### [DATA SHOWN]
== Segment start ==
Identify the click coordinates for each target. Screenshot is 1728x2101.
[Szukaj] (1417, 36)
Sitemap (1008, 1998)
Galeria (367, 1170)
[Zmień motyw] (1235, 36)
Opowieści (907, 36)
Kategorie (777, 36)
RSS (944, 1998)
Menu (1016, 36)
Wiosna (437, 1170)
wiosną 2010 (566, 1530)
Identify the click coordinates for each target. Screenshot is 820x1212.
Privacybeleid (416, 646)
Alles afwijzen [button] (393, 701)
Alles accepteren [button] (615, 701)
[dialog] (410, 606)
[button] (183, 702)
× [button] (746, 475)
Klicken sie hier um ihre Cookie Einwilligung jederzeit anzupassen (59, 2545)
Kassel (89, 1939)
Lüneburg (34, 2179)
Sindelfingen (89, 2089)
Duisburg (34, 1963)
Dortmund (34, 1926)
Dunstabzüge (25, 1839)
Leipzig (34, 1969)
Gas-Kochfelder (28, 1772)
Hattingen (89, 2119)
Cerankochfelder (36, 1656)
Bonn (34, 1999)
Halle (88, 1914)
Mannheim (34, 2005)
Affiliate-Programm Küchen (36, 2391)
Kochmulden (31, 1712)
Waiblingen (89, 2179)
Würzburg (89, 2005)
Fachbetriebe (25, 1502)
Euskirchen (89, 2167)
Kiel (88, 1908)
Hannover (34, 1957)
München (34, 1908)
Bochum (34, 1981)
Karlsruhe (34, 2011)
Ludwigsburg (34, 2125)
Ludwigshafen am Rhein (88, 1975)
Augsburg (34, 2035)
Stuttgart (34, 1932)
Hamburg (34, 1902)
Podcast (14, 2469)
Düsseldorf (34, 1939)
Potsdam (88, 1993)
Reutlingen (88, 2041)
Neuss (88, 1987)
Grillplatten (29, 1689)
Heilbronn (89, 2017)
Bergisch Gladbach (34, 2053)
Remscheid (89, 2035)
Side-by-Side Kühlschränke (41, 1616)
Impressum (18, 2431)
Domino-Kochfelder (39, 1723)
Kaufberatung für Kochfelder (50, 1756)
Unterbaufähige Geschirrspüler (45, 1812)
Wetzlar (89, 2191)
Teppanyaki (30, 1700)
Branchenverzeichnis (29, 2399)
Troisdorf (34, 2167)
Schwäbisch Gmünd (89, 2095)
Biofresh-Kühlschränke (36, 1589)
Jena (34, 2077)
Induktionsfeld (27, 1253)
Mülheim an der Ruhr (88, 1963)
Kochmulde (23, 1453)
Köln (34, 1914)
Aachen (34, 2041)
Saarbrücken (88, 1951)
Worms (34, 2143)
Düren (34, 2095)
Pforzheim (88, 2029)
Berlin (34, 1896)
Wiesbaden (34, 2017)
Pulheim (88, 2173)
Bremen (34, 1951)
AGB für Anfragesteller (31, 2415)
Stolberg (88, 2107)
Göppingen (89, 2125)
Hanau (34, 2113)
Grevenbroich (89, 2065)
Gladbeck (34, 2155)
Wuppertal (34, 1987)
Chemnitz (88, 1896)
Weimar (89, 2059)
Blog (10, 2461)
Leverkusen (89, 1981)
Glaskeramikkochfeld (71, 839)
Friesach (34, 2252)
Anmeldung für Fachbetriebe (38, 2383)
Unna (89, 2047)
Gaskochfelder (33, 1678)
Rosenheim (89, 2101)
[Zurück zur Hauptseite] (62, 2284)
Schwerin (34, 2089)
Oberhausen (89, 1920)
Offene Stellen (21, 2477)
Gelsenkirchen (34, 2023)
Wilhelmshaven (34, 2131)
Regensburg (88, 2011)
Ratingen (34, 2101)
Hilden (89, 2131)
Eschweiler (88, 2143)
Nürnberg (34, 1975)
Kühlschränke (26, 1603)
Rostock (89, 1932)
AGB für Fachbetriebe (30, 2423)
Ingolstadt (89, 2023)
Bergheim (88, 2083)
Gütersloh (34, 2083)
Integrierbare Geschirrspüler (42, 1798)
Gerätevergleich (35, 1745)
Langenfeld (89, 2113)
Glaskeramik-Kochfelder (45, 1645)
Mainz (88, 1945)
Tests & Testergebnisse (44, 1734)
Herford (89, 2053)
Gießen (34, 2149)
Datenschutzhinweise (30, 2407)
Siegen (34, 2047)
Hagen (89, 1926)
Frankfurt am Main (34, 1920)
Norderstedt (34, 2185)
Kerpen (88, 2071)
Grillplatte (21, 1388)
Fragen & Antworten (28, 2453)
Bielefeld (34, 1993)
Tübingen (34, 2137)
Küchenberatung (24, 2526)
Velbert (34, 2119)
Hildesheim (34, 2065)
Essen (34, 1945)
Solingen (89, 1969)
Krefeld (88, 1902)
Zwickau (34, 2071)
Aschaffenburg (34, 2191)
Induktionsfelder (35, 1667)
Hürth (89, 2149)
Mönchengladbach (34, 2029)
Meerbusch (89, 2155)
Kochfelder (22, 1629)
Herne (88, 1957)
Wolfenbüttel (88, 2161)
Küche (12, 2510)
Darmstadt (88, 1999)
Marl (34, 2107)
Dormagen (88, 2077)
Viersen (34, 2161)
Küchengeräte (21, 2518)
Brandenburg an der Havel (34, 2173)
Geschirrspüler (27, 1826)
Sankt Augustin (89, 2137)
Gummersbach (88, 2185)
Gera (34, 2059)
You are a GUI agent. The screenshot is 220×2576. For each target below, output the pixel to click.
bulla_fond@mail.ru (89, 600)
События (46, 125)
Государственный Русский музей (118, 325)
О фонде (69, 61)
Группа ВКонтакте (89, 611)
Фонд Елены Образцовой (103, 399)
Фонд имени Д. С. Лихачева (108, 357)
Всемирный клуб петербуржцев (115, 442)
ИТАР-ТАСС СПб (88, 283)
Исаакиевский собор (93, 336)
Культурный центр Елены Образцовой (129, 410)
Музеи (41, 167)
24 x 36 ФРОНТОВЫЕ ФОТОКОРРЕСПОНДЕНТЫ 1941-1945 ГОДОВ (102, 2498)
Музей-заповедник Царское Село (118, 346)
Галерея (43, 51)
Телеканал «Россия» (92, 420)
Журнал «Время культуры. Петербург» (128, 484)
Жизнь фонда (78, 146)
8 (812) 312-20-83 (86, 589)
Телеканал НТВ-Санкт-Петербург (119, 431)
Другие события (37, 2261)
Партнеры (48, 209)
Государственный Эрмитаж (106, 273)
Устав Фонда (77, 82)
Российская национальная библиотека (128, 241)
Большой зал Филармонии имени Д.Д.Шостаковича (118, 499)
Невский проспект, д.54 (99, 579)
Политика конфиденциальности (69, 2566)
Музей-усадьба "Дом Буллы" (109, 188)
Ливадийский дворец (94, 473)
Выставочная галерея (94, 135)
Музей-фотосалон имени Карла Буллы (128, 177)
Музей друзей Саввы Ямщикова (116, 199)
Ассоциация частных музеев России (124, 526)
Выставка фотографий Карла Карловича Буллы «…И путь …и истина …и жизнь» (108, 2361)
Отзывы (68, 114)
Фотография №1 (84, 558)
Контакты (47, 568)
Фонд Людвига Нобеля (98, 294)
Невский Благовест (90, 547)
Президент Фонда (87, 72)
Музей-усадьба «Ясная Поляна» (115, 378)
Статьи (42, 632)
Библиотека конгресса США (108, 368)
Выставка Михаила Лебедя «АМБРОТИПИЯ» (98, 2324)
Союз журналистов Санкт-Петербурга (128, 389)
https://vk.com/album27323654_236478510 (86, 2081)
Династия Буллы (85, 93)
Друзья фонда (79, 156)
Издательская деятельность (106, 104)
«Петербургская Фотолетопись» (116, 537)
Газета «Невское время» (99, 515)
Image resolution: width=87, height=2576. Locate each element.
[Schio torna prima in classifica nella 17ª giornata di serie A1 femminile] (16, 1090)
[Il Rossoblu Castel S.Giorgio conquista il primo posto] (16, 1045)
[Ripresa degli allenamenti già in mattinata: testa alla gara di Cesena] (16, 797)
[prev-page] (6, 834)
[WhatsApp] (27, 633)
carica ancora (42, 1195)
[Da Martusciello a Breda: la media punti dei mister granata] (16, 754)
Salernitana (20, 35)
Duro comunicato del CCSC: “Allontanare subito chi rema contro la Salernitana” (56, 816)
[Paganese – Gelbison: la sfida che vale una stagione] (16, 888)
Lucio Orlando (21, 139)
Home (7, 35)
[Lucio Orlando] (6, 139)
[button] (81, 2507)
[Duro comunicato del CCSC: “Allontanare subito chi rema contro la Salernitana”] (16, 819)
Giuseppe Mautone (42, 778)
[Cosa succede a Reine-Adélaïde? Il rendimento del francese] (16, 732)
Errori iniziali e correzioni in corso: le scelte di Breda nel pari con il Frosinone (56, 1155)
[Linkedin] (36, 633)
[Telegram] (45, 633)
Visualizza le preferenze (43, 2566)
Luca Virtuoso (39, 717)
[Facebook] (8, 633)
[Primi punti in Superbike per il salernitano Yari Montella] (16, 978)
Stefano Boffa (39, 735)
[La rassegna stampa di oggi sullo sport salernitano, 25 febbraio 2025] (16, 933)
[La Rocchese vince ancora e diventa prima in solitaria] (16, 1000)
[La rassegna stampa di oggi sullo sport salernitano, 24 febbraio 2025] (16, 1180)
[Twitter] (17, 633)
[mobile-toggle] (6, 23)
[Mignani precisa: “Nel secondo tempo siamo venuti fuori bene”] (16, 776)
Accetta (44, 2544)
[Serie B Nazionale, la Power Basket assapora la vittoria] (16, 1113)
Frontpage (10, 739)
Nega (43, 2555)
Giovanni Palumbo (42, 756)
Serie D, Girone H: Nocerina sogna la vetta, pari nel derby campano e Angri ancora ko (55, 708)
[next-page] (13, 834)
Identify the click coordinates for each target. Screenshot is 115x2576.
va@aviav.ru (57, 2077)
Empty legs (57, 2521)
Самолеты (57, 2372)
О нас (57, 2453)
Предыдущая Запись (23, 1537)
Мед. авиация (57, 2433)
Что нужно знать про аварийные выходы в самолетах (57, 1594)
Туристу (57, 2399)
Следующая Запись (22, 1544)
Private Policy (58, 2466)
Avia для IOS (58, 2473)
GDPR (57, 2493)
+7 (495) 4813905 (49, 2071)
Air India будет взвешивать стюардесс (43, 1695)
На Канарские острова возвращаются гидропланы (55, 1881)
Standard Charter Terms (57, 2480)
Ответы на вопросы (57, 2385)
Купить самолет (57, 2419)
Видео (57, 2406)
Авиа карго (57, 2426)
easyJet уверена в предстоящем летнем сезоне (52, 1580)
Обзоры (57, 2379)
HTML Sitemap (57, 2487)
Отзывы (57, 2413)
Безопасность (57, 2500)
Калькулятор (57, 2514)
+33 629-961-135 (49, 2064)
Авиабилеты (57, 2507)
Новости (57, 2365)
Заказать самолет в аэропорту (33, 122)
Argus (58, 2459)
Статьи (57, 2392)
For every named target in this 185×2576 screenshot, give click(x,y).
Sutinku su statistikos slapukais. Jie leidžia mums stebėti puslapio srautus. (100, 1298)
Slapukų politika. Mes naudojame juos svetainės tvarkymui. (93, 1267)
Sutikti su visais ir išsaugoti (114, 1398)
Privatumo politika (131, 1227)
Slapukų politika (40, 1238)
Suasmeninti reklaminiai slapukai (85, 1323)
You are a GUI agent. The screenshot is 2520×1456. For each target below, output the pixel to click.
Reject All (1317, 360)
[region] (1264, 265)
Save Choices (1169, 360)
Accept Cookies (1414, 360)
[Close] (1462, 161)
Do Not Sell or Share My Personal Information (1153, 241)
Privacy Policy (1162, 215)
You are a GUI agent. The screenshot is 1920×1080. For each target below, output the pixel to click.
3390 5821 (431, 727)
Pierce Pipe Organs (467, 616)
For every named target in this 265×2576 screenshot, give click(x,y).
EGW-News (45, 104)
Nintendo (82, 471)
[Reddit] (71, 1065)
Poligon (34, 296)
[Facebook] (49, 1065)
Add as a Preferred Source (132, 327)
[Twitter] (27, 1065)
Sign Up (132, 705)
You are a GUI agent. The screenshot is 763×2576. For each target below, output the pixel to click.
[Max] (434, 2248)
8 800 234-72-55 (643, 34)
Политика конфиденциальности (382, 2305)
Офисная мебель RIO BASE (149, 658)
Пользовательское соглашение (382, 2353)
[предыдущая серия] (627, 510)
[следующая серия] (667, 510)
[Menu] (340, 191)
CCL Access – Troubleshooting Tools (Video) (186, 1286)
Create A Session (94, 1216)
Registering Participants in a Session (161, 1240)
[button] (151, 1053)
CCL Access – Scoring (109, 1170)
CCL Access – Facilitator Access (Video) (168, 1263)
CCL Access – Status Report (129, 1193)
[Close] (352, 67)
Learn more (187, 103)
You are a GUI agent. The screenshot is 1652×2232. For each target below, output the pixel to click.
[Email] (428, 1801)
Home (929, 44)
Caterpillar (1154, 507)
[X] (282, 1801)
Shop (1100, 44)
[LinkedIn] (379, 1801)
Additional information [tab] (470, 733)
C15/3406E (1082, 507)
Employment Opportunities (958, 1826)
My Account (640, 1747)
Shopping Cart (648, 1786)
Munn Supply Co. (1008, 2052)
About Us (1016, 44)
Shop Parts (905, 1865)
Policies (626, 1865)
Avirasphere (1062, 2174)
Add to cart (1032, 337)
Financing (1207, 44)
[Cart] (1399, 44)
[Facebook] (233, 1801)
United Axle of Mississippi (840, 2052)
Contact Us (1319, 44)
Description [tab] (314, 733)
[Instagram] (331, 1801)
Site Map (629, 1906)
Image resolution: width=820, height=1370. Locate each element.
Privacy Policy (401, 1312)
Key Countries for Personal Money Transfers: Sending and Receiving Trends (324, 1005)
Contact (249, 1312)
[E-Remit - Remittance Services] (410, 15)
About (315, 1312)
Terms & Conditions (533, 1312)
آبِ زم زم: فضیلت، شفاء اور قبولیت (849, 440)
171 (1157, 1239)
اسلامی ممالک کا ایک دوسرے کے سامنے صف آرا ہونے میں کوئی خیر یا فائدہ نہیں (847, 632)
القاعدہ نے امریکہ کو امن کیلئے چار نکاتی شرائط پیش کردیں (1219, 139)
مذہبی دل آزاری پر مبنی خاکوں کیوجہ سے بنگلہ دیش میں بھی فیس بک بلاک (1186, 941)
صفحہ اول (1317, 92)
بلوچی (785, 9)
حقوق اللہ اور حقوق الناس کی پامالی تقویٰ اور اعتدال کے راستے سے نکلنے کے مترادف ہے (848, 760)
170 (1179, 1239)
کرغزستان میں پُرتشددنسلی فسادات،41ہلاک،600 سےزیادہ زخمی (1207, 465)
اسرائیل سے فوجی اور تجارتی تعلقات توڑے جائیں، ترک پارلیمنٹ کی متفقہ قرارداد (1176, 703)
== Segment end ==
From the records above, give again exactly the lines running from the line with "United Axle of Mississippi (840, 2052)" to the line with "بلوچی (785, 9)", inclusive.

### [ANSWER SECTION]
United Axle of Mississippi (840, 2052)
Contact Us (1319, 44)
Description [tab] (314, 733)
[Instagram] (331, 1801)
Site Map (629, 1906)
Image resolution: width=820, height=1370. Locate each element.
Privacy Policy (401, 1312)
Key Countries for Personal Money Transfers: Sending and Receiving Trends (324, 1005)
Contact (249, 1312)
[E-Remit - Remittance Services] (410, 15)
About (315, 1312)
Terms & Conditions (533, 1312)
آبِ زم زم: فضیلت، شفاء اور قبولیت (849, 440)
171 (1157, 1239)
اسلامی ممالک کا ایک دوسرے کے سامنے صف آرا ہونے میں کوئی خیر یا فائدہ نہیں (847, 632)
القاعدہ نے امریکہ کو امن کیلئے چار نکاتی شرائط پیش کردیں (1219, 139)
مذہبی دل آزاری پر مبنی خاکوں کیوجہ سے بنگلہ دیش میں بھی فیس بک بلاک (1186, 941)
صفحہ اول (1317, 92)
بلوچی (785, 9)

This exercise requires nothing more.